Lo sguardo di Sambucini è attratto dalle simmetrie create da immagini iterate. Ecco, allora che a Bagni di Lucca, dove c’è lo storico laboratorio Barsanti (l’antica e premiata fabbrica, fondata nel 1900 da Carmelo Barsanti che per primo avviò in Bagni di Lucca la produzione di statue in gesso alabastrino), non poteva lasciarlo indifferente la disposizione allineata e schierata delle copie di note opere, nella fattispecie dei re Magi, come testimonia un altro scatto attuato dall’alto (Arte Barsanti). Di tale produzione egli ha voluto anche documentare l’artigiano, il quale, circondato da statuine disposte con ordine, dà gli ultimi ritocchi ad una di esse (Arte Barsanti 2). Infine, a completamento di questa incursione nel laboratorio di copie di capolavori di scultura, ecco la veduta di Arte Barsanti 3, che fissa una motocicletta parcheggiata in un angolo del laboratorio, creando una sorta di cortocircuito visivo tra la plasticità della nera moto con i piani su cui sono sistemate le bianche sculturine e numerosi particolari in attesa di essere utilizzati.

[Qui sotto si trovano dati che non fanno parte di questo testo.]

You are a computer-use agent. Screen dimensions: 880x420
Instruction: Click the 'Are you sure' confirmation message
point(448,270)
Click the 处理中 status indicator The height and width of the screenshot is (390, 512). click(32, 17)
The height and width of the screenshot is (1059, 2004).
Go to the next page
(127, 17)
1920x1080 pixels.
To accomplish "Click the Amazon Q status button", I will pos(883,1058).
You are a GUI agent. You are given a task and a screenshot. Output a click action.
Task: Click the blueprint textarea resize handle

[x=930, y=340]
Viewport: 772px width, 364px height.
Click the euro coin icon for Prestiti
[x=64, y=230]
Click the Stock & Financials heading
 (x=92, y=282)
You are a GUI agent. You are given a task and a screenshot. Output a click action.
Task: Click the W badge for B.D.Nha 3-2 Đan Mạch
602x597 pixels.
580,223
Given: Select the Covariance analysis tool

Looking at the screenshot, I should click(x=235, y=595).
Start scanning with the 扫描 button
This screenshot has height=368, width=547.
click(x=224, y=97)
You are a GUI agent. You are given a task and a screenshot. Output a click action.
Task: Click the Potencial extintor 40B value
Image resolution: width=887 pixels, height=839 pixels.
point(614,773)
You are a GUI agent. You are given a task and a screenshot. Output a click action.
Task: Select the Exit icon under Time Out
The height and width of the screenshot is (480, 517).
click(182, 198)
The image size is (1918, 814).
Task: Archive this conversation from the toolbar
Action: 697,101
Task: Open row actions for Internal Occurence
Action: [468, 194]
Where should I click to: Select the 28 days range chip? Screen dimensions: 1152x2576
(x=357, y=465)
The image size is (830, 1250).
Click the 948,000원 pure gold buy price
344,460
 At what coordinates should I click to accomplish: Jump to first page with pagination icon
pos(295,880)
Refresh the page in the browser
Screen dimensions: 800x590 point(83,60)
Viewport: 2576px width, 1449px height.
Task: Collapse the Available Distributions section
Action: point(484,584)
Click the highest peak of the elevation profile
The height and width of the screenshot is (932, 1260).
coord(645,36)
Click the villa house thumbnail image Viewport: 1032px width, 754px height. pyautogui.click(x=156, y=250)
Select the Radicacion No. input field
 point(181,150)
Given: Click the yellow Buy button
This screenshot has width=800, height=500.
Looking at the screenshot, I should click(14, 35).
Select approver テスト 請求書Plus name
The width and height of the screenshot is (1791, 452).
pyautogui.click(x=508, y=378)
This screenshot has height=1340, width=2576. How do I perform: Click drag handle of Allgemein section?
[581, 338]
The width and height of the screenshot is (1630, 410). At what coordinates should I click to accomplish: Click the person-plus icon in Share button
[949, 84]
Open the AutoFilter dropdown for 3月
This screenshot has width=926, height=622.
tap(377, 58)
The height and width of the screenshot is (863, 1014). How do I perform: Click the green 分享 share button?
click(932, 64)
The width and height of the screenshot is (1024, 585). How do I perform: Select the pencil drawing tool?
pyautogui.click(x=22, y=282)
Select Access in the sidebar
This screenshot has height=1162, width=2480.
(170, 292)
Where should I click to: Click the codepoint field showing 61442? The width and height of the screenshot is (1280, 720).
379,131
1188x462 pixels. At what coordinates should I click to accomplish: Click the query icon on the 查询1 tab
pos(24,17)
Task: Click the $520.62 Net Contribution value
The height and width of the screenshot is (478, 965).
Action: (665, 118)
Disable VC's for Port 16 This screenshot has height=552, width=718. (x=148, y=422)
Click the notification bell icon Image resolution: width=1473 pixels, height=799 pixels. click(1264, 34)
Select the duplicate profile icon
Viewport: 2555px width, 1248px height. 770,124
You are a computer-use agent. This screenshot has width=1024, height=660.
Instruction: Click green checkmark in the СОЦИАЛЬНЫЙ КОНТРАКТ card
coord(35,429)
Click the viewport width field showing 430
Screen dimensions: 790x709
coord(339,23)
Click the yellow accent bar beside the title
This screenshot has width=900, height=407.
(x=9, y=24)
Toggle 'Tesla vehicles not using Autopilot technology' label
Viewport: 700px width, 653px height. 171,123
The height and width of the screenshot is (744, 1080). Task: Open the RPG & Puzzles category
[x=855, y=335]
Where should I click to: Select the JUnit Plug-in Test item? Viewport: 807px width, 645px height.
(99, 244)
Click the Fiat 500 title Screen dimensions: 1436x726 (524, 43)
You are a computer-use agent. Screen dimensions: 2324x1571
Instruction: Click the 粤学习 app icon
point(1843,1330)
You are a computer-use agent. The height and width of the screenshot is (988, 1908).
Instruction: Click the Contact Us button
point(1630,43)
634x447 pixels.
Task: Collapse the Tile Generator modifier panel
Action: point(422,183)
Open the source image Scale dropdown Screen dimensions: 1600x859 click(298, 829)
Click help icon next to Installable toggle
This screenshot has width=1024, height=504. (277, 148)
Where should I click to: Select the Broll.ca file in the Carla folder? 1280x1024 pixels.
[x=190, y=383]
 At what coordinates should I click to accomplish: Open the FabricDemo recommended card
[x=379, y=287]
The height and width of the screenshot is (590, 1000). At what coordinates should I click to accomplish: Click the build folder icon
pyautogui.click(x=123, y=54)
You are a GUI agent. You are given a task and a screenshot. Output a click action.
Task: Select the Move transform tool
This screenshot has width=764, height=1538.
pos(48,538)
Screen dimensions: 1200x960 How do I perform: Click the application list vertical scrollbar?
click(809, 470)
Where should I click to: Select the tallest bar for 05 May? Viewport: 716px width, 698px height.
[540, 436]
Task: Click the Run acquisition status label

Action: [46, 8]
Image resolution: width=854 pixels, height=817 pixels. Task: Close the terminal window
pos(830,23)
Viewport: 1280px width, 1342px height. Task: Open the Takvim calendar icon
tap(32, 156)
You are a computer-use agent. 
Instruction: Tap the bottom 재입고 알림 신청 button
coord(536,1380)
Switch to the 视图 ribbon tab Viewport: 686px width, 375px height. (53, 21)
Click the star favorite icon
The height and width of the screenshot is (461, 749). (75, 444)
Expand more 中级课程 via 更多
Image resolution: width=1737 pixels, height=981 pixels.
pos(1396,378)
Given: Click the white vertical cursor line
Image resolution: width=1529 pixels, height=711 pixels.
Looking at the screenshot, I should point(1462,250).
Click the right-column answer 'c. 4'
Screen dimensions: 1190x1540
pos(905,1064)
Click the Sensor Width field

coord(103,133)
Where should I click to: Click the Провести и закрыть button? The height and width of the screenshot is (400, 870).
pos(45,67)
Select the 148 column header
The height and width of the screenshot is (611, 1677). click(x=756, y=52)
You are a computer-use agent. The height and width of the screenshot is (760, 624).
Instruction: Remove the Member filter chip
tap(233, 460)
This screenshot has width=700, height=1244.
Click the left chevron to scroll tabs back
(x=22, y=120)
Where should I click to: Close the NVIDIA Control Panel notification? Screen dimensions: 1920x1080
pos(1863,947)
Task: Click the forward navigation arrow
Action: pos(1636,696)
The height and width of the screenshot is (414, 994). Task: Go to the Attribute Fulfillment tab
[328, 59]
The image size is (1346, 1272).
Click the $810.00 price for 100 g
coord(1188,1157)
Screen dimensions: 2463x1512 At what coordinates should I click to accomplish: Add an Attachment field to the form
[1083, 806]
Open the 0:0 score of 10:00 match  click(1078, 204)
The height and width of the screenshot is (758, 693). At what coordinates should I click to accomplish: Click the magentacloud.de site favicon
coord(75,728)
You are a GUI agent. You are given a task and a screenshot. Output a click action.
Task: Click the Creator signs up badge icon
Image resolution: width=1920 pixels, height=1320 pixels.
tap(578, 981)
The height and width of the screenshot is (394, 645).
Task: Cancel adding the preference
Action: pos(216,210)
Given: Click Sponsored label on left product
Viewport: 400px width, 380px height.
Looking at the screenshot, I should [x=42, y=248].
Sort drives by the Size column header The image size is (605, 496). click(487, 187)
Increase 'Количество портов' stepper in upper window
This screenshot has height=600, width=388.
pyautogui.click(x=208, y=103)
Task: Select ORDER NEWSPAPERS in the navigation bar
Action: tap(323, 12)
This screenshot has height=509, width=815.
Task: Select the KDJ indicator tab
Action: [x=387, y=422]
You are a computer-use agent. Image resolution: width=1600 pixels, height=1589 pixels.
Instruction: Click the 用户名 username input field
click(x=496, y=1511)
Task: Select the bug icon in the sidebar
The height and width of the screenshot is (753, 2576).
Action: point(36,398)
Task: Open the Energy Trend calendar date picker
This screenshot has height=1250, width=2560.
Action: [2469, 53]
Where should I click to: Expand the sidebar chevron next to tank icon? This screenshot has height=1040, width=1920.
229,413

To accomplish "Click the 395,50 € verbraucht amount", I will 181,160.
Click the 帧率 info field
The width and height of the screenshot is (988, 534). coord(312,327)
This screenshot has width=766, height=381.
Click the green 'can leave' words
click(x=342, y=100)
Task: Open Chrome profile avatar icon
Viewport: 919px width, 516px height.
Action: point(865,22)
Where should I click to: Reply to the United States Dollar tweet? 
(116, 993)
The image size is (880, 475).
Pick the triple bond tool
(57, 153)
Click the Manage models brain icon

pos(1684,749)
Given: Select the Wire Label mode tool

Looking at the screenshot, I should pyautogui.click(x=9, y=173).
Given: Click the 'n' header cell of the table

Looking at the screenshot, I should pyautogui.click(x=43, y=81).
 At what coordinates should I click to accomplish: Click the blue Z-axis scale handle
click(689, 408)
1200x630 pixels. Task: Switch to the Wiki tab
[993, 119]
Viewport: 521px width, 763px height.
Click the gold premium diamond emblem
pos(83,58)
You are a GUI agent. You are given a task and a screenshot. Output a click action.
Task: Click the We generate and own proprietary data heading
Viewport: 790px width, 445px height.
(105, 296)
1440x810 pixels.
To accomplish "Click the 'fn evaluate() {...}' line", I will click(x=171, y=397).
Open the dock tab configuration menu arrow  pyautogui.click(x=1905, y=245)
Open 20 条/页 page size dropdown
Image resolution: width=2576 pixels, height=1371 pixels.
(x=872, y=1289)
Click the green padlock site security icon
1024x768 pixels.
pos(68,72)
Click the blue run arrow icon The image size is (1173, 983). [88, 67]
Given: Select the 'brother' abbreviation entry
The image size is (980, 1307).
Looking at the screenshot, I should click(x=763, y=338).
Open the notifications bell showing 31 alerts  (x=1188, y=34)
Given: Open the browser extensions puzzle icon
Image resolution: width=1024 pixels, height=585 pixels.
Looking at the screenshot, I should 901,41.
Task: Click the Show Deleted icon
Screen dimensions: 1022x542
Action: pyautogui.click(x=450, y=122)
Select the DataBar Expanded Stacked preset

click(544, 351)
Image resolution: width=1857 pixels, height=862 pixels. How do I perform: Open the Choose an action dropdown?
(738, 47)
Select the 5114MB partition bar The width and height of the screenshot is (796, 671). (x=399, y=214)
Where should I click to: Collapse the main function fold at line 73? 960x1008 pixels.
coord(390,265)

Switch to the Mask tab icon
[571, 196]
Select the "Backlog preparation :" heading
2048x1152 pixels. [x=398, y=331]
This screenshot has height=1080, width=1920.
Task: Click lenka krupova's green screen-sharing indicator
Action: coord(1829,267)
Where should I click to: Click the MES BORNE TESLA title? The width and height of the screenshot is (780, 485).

Sempre in Provincia di Lucca sorge Coreglia Antelminelli, borgo noto, oltre che per l’agostana Festa Medievale, per il Museo della Figurina di Gesso e dell’Emigrazione, istituito nel 1975 per ricordare i figurinai del luogo, che, emigrando, hanno diffuso per il mondo la loro produzione. In questo Comune è stata eretto il marmoreo Monumento al figurinaio a Coreglia, che raffigura un soddisfatto uomo in panciotto, alquanto impalato, con sulle braccia un gatto da un lato e dall’altro un Gesù ed una dama. Tuttavia Sambucini non poteva non visitare il museo suddetto. Ed infatti ha scattato foto anche all’interno, come attesta Museo Coreglia.

L’interesse del nostro versatile fotografo per la staticità delle sculture e degli effetti che esse possono creare sono documentati dalle due foto relative alla Royal Cast Collection Copenhagen 1 e 2: la prima scattata all’interno di una sala, in cui Valter fa dialogare due copie di capolavori godibili a Firenze, cioè il Perseo di Benvenuto Cellini e il David di Michelangelo, colti l’uno all’interno e l’altro all’esterno, ossia al di qua ed al di là della griglia in ferro della finestra, da cui si vede uno scorcio della capitale della Danimarca. A conclusione di questo fascinoso viaggio fotografico Valter Sambucini ha voluto regalarci il caldo cotto di una facciata esterna del succitato museo con questa scena, che sarebbe senza dubbio piaciuta a De Chirico. Infatti essa è estremamente carica di sostrati metafisici, creati dalle bianche figure di statue, che occhieggianti s’innalzano dietro i vetri delle finestre, con la sola eccezione di una in alto a sinistra, dalla quale, passando per la testa bianca della finestra sottostante, si scende all’esplosione visiva dell’alata Nike di Samotracia, vera epifania con riflesso, contenuta nell’arco con le due nerastre ante aperte, quasi a echeggiare le ali della bianca scultura del Louvre, qui “atterrata” a differenza del volo che sembra spiccare sulla scalinata del museo di Parigi. Ed è un ulteriore gioco di contrasti cromatici, in aggiunta a quello dell’acceso arancione della parete di mattoni.

Davvero una straordinaria conclusione di questo variegato racconto, che ha fatto viaggiare il nostro sguardo assieme alla nostra immaginazione, molto arricchita di conoscenze e scoperte. Che poi è (o dovrebbe essere) la vera funzione della fotografia.